Response: Thank you for your valuable suggestion. As this study is retrospective and observational in nature, it is not suitable to conduct sample size calculations. By power calculation, do you mean to calculate the statistical power for each of the outcomes presented in Table 2, for example?

 

■   The quality of data sources and the validity of outcome measures were not assessed, which might introduce measurement errors and biases to the study.

 

Response: Thank you for your valuable suggestion.

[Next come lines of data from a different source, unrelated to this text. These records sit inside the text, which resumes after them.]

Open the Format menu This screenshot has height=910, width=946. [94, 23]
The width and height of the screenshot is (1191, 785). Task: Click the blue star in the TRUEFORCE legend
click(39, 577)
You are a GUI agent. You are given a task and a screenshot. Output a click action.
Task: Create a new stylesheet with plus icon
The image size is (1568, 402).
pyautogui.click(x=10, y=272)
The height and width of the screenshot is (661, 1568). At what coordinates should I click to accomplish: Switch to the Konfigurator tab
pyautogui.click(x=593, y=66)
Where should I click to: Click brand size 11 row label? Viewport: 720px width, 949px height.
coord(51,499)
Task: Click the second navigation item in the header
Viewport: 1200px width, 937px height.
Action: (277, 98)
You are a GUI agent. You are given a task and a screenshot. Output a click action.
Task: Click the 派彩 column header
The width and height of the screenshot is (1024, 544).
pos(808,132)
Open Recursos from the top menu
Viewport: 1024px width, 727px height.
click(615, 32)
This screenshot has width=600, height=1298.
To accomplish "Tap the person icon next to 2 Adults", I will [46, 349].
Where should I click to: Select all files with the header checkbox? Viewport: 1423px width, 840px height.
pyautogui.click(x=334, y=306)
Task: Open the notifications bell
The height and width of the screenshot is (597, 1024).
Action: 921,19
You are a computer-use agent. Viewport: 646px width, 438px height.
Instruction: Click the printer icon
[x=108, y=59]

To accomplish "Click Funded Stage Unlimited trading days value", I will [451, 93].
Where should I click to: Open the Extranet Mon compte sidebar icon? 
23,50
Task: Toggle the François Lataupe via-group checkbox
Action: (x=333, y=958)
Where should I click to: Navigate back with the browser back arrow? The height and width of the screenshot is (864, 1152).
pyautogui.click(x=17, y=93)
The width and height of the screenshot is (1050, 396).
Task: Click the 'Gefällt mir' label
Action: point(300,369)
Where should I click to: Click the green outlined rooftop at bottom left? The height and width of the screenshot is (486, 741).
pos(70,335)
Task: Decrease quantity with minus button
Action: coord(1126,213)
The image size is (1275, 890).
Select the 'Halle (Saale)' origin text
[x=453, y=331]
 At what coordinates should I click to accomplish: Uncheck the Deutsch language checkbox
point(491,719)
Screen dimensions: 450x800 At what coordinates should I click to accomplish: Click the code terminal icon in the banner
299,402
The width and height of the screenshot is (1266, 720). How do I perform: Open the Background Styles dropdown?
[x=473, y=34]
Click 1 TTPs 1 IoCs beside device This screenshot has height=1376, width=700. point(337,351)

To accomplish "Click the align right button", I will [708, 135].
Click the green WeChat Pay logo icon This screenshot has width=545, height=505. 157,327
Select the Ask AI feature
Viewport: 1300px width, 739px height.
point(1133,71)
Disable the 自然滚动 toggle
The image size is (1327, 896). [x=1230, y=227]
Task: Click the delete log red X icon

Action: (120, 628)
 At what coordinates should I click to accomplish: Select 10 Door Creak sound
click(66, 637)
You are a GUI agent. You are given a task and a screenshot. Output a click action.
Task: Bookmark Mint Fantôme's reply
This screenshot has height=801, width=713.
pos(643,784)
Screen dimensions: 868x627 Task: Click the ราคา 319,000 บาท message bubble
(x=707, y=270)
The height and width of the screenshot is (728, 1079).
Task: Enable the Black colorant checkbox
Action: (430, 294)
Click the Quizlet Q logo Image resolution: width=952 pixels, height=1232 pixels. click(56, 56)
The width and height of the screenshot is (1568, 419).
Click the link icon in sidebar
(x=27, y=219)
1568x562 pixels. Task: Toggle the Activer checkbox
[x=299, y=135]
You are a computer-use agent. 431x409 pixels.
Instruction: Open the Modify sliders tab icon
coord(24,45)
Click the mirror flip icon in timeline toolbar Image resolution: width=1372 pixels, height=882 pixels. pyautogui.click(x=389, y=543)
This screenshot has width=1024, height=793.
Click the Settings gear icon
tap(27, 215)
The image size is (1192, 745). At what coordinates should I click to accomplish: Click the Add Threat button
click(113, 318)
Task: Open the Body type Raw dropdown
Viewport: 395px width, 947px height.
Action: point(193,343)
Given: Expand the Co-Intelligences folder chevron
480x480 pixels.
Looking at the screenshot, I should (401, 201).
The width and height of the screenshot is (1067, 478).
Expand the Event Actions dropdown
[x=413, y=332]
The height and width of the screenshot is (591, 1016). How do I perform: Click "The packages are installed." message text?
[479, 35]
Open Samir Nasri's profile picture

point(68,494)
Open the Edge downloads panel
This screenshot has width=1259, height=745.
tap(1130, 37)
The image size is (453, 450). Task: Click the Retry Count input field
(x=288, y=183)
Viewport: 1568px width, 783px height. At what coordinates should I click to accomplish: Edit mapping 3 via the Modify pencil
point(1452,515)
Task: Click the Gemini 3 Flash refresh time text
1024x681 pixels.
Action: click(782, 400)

The possibility of selection bias has been reflected in the limitations portion in the manuscript.

 

■The study did not conduct sensitivity or subgroup analyses to test the robustness and generalizability of the results, which could provide valuable insights into the reliability of the findings.

 

Response: Thank you for your valuable suggestion. Stratified analysis by subgroup was not conducted. Instead of assessing the robustness and generalizability of the results, we acknowledged the potential for distorting the results through subsequent analyses.

 

 

  1. No comparison was made between the study's results and those of other relevant studies, and a systematic review of the literature on FDX and MNZ for CDI treatment was not provided.

 

Response: Literature searches using PubMed, Google Scholar, and Web of Science did not identify any direct studies comparing FDX and oral MNZ. Hence, we did not provide a systematic review of the literature on FDX and MNZ for CDI treatment.

 

■  The authors did not discuss their findings' ethical, practical, or theoretical implications for clinical practice and policy-making.

 

Response: Thank you for your valuable comment. To address your concern, we have revised our conclusions as follows:

“In conclusion, both FDX and oral MNZ demonstrated comparable therapeutic efficacy as initial therapy for CDI. MNZ could potentially serve as a suitable treatment option for initial CDI. However, it necessitates more careful observation since some patients may experience treatment failure and require a change in medication. Further investigations with larger patient cohorts are warranted to thoroughly compare the efficacy of both treatment approaches.”

 

■   Besides Figure 1, there are no other figures in the manuscript. Some information from the tables could be presented in figures, enhancing reader understanding.

 

Response: Thank you for your valuable suggestion. The results of the table are already summarized in the text, and I prefer to present the results as they are without adding new figures to avoid duplicating information.

 

■   Ribotyping analysis, which could have provided additional insights into the strains causing CDI, was not performed in the study.

 

Response: Thank you for your comments. As you pointed out, due to the retrospective nature of the study, we were unable to conduct ribotyping analysis. This has been reflected in the Discussion section in the manuscript.

Round 2

Reviewer 1 Report

The authors have satisfactorily addressed most of my concerns. This revision has also significantly improved the manuscript.

Reviewer 2 Report

The revised manuscript may be accepted for publication.

Reviewer 3 Report

The authors have addressed my concerns and suggestions thoughtfully and comprehensively.

 

They have provided detailed explanations for the changes they made in response to my feedback, and their revisions have significantly improved the quality and clarity of the manuscript.